• _Work to complete_
Going down the data below, set down exactly the line with "For every named" and each line after it through the line with "Portal de Transparencia"; no other lines.

• _Input records_
▬▬▬
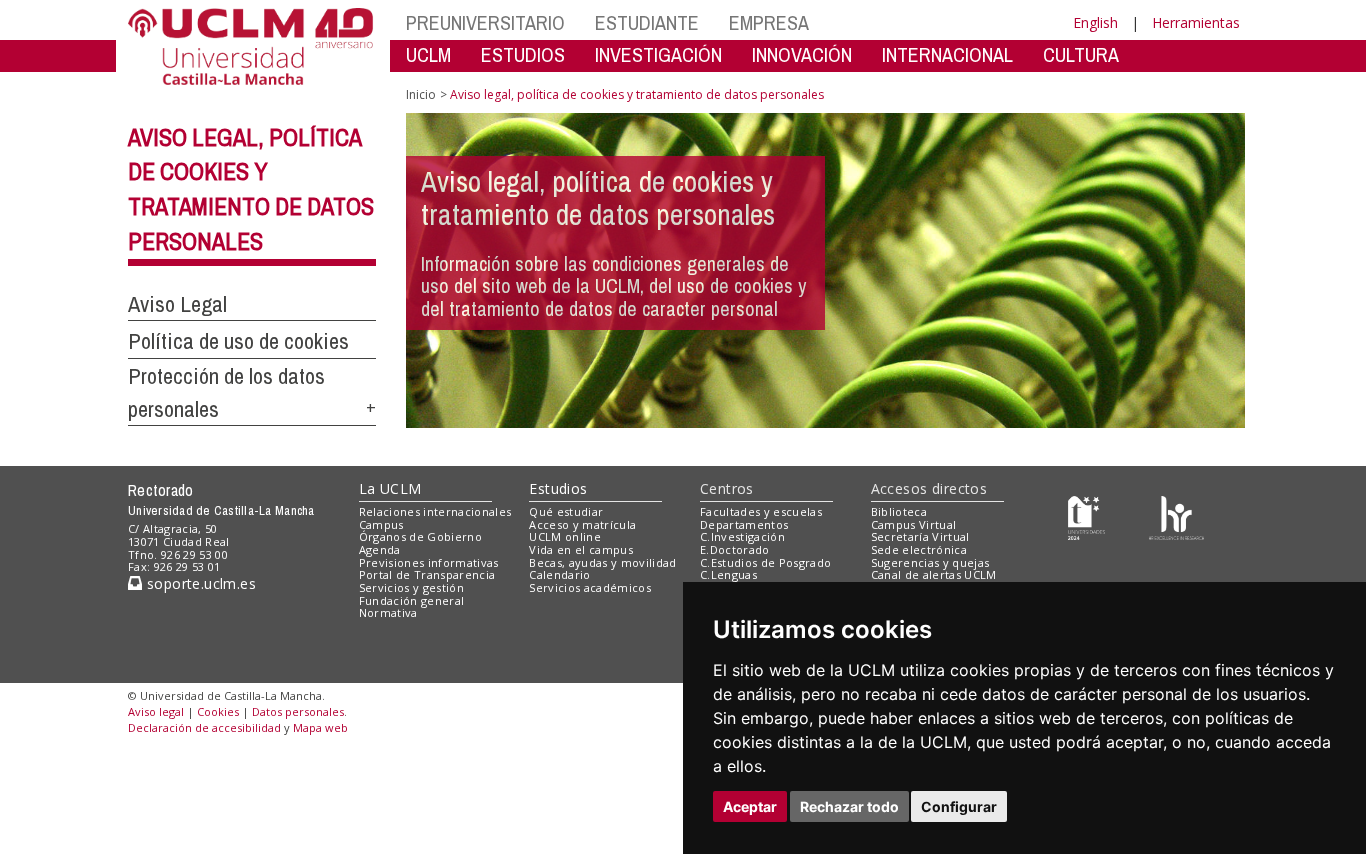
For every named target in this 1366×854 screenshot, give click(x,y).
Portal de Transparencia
▬▬▬
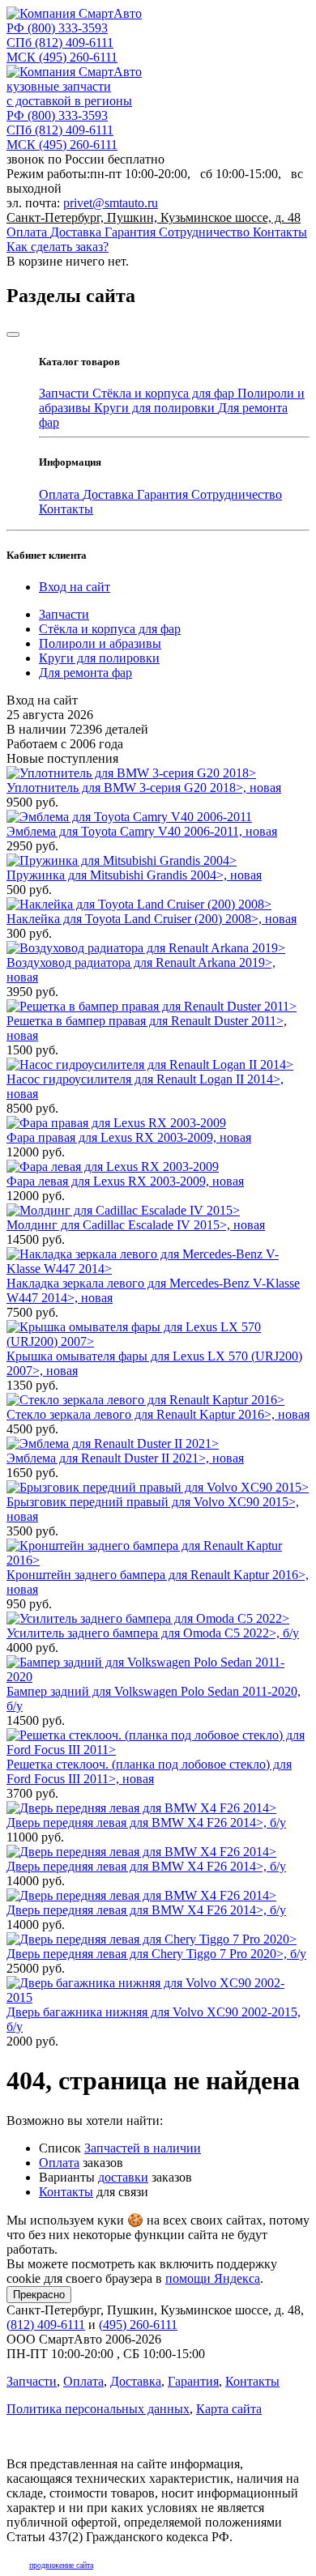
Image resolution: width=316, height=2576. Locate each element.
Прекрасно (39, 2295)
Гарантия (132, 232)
▬▬▬
• _Reply_
For every named target in this 1366×854 screenshot, give click(x,y).
Portal de Transparencia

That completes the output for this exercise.